All of us have become accustomed to hearing lamentations — or partisan accusations — about the changes in the annual budget deficits, the gap between federal revenues and spending in a particular year. But this commission deliberately shifted its focus from the deficit to the underlying debt.

The reason was explained to me by one of the Democrats, Alice Rivlin, formerly a director of both the Congressional Budget Office and the Office of Management and Budget. “Previously, when we were worried about deficits, we could take comfort in the fact that the debt was not very high relative to the economy,” she said. “But now that debt has shot up. The cushion has gone. If the same thing (a severe recession) happened again, we wouldn’t be able to borrow to deal with it.”

In addition to robbing us of the flexibility to deal with future crises, the rapidly rising debt level could push up interest rates, threatening economic recovery, slow the growth of wages, depress living standards, make the United States even more dependent on foreign lenders and leave us vulnerable to a shock wave if those lenders lose confidence in our ability to repay the loans.

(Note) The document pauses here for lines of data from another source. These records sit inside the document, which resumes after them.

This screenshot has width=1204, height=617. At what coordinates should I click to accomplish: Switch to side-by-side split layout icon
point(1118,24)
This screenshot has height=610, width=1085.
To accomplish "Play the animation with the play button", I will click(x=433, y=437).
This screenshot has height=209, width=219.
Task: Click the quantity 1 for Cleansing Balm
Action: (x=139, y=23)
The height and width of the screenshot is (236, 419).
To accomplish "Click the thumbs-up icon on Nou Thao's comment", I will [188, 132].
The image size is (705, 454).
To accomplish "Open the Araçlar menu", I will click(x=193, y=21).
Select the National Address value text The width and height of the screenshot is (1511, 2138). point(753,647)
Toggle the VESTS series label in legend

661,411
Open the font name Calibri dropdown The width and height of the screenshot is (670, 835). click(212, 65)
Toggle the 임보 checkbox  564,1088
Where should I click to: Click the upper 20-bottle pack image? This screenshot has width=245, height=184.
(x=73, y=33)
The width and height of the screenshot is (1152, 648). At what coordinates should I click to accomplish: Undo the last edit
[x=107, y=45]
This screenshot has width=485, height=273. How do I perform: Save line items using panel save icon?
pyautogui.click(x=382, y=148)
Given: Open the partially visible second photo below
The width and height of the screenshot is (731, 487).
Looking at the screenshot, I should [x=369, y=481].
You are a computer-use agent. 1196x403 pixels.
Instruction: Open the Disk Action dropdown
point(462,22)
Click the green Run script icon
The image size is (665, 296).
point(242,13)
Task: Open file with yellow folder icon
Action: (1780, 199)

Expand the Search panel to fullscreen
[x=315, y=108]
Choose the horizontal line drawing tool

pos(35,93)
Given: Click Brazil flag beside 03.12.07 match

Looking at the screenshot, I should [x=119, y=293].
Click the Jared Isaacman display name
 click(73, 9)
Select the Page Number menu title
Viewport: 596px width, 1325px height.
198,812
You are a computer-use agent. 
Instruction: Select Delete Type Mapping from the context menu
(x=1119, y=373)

To avoid those consequences, these experts — writing under the auspices of the Peter G. Peterson Foundation, The Pew Charitable Trusts and The Committee for a Responsible Federal Budget — suggest a series of steps.

First, they want Obama in his State of the Union address to urge Congress to join in a pledge to stabilize the debt, at no higher than 60 percent of GDP, by 2018. (Remember, it is 53 percent now.) This would require actions by both Congress and the administration to start reducing the projected annual deficits, which add to the debt, starting in 2012.

That would make debt-management an economic priority once the effects of the current severe recession have eased. To assure the pledge is kept, those who signed this report would ask Congress and the president to set up an enforcement mechanism that would automatically reduce spending or increase taxes when the debt target is missed in any year between 2012 and 2018.

This is stiff medicine, but the message of this report is that temporizing on this issue poses such perils to the nation’s future that the risk is unacceptable.

When Congress this week ducked its responsibility again by deciding to enact a temporary, two-month increase in the debt ceiling, the need for a shock treatment like this report could not be plainer.